_WHAT IS EXPECTED_
Please find every line in the entries below that contains the string "agent", and copy it.

Stored records:
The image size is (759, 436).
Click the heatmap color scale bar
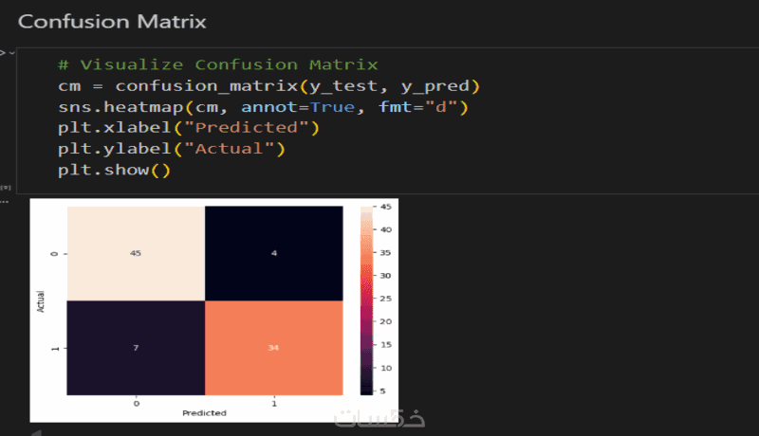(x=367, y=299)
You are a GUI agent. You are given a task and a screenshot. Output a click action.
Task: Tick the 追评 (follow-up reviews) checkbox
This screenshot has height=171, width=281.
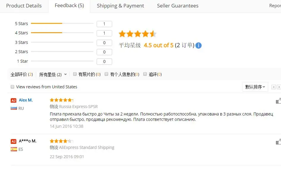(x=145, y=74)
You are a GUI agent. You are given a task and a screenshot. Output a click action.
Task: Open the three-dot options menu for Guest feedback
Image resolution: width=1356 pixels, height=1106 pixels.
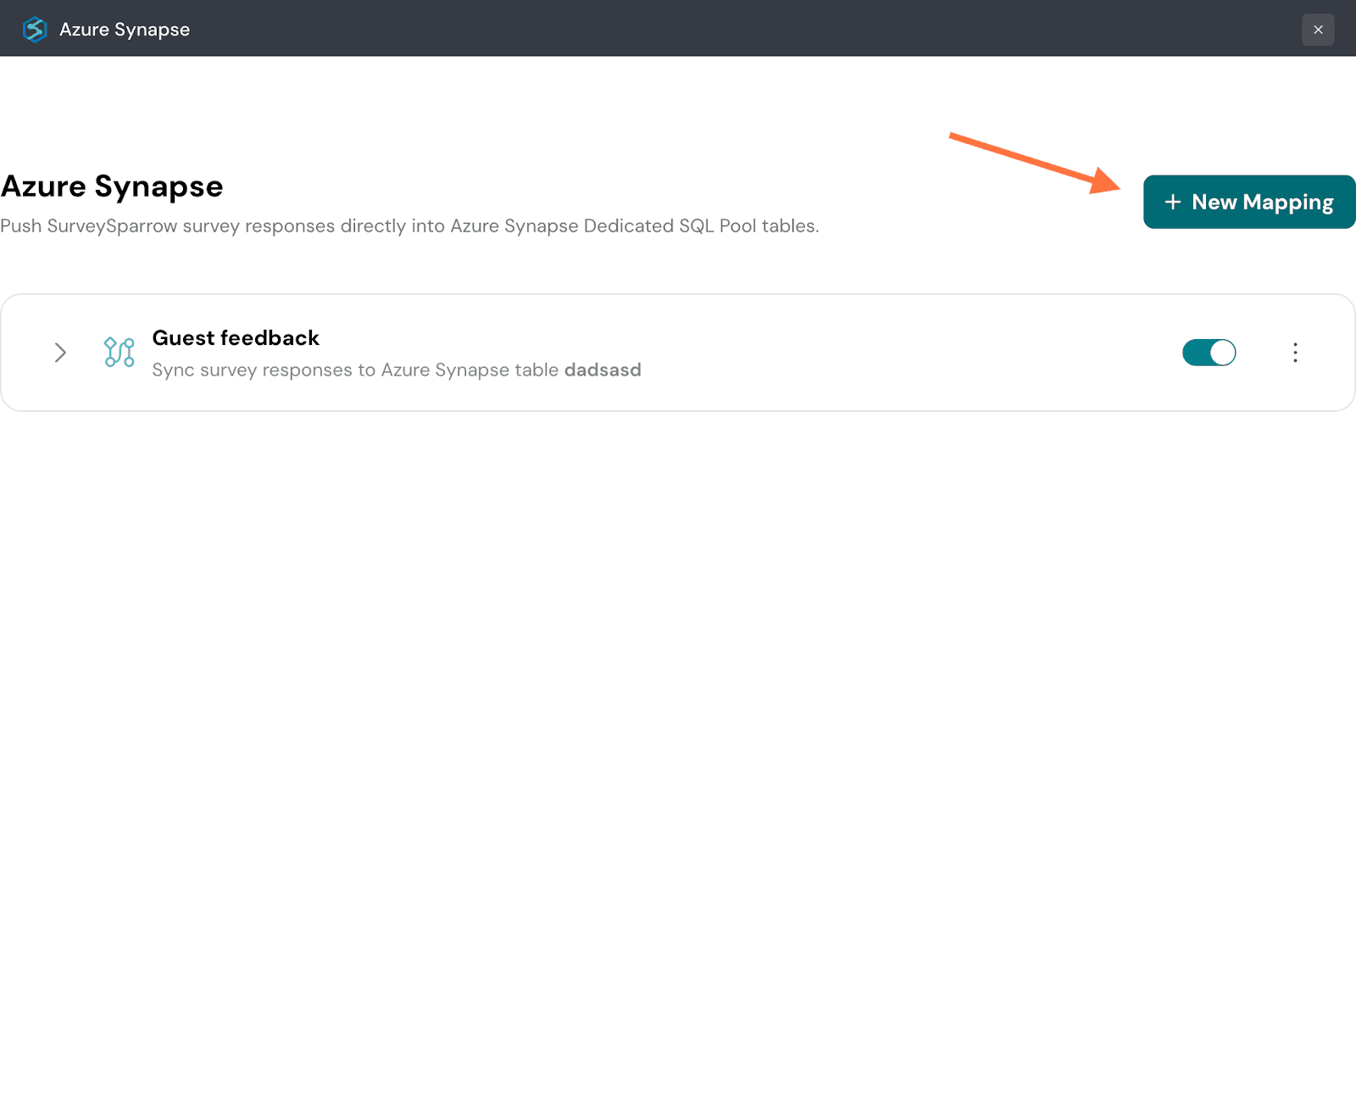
---
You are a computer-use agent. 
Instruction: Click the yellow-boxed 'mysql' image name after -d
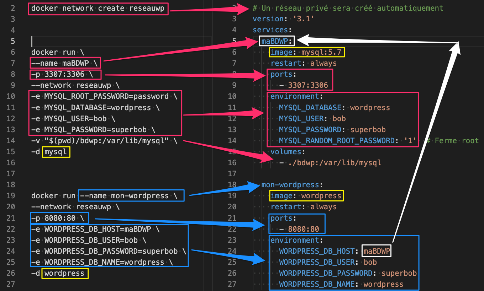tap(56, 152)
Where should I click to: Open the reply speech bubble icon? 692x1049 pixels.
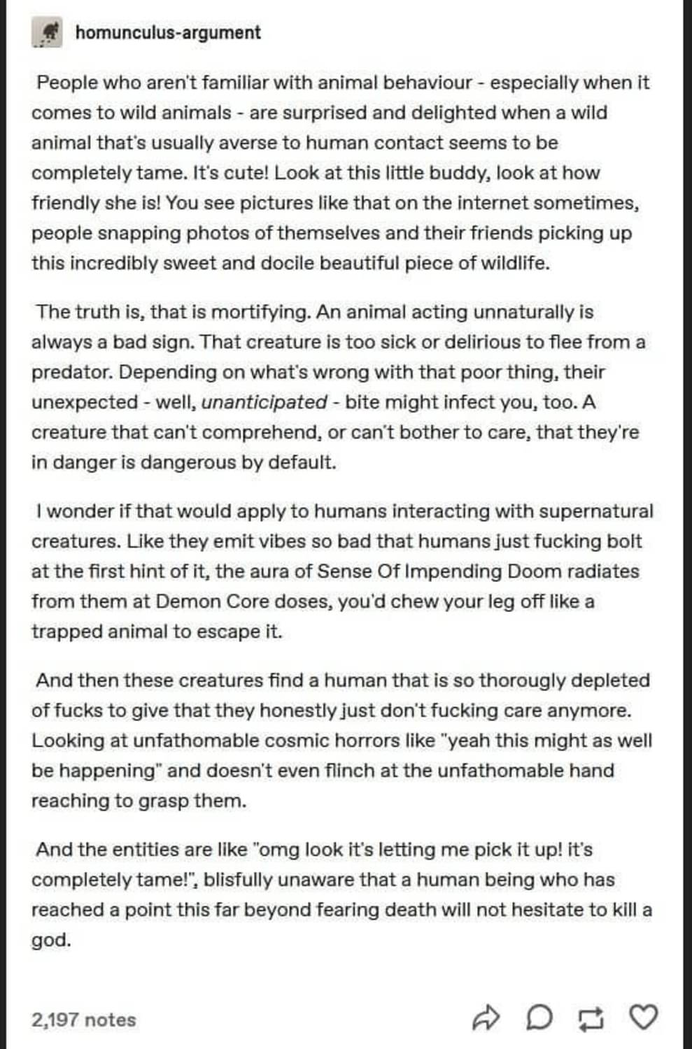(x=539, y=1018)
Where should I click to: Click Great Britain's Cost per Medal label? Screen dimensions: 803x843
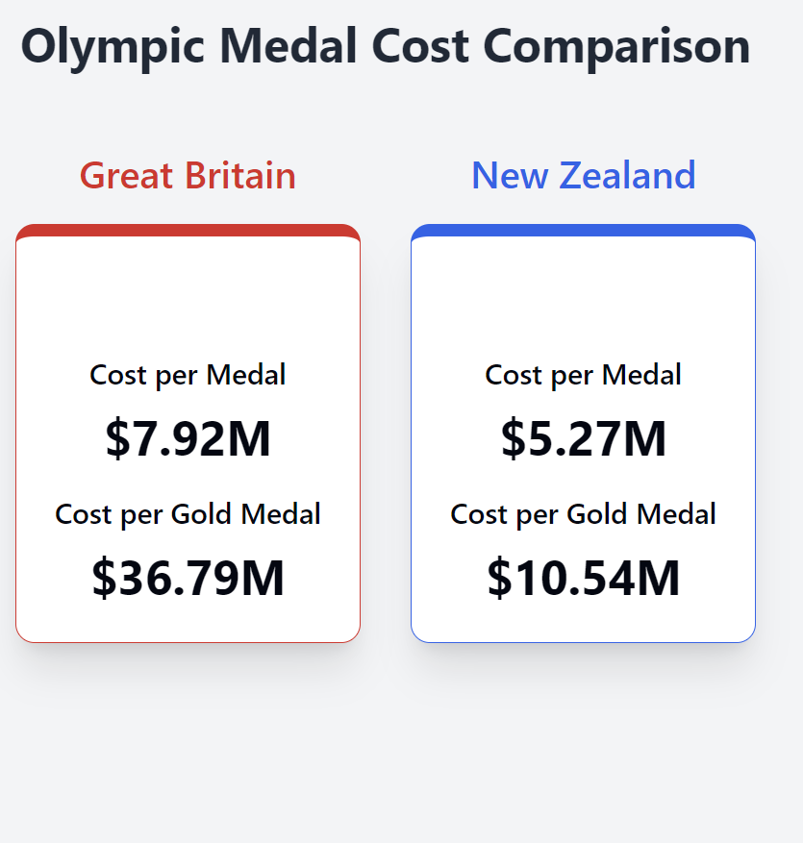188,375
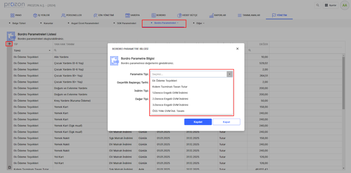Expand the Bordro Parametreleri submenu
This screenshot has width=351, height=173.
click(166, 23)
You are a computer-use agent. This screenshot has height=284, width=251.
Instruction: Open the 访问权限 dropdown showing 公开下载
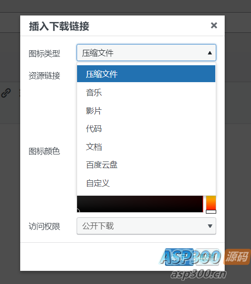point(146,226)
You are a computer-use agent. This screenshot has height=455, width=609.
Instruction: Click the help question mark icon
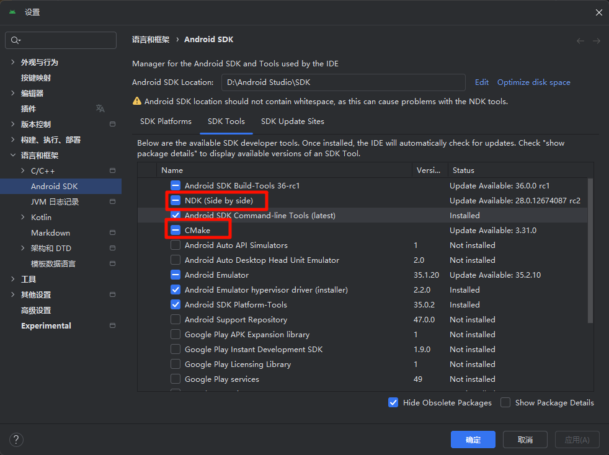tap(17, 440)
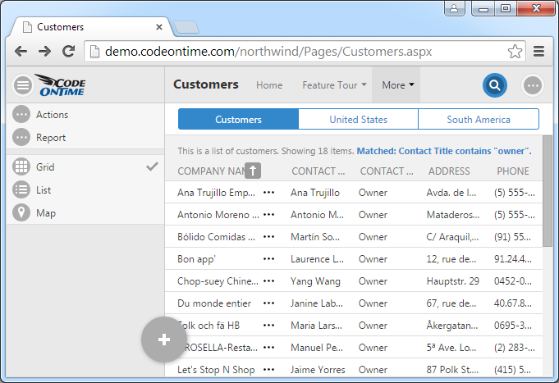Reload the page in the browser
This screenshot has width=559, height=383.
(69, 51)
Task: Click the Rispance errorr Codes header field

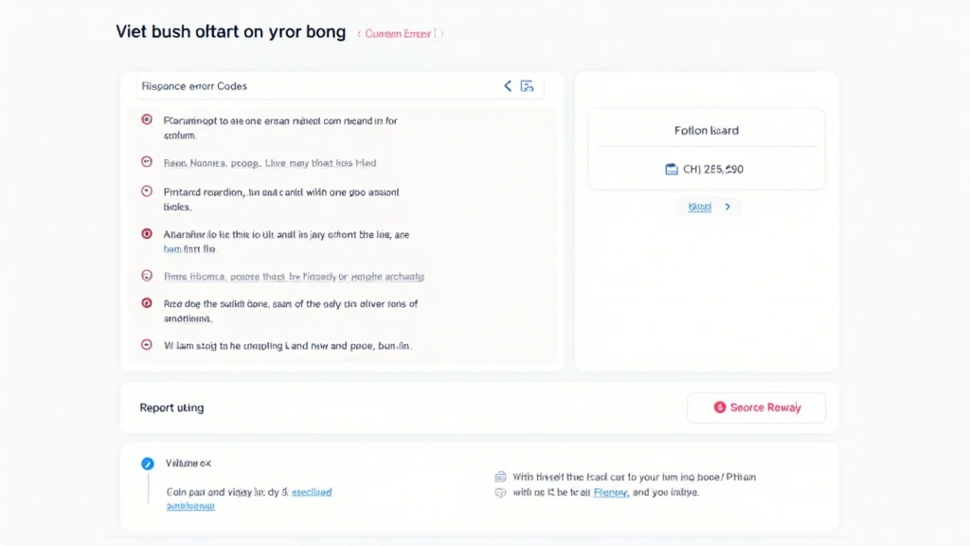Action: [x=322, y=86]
---
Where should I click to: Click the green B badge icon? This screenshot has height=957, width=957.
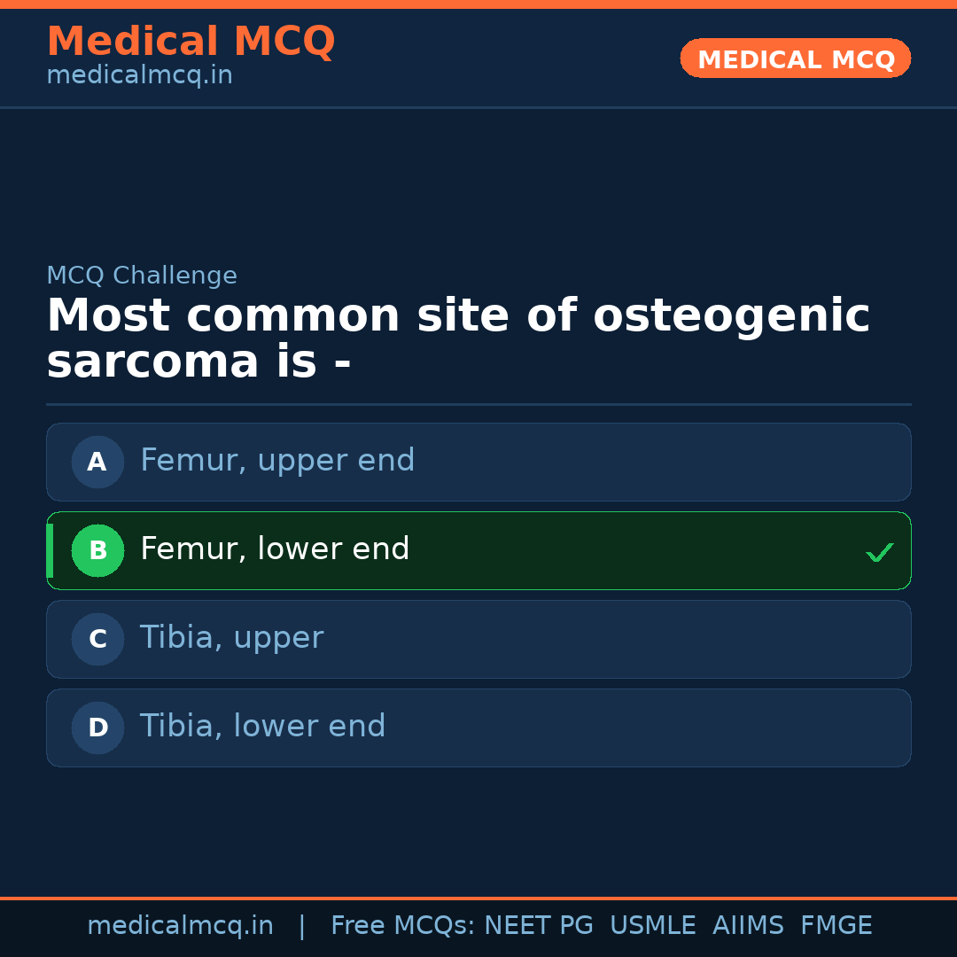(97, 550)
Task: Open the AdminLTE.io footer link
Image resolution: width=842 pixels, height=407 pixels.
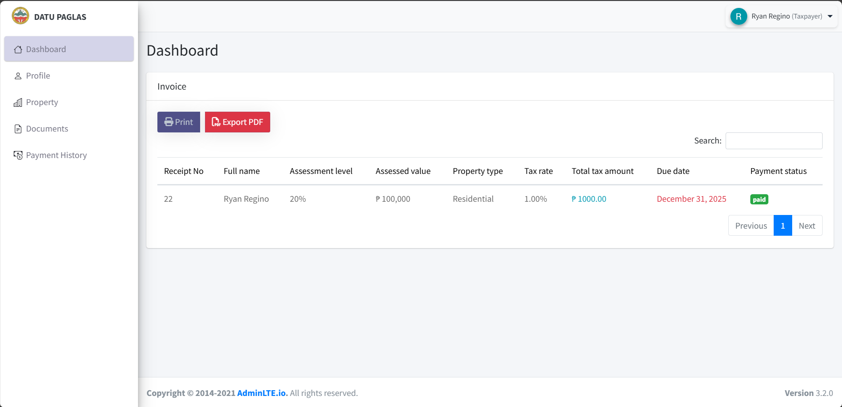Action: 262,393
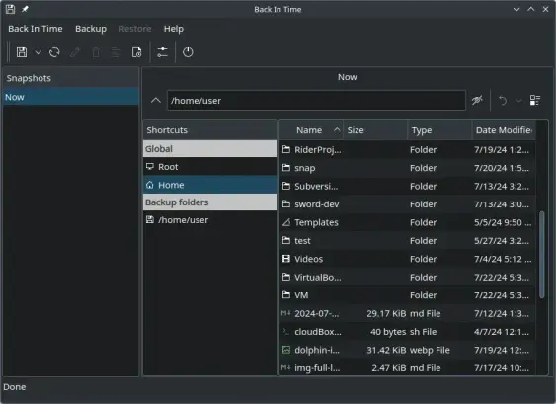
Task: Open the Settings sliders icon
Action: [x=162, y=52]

_EXERCISE RESPONSE_
You are a GUI agent. You are given a task and a screenshot. Output a click action.
You are a GUI agent. You are given a task and a screenshot. Output a click action.
You are a computer-use agent. 
You are a computer-use agent. This screenshot has height=284, width=251.
You are a computer-use agent. This screenshot has height=455, width=609.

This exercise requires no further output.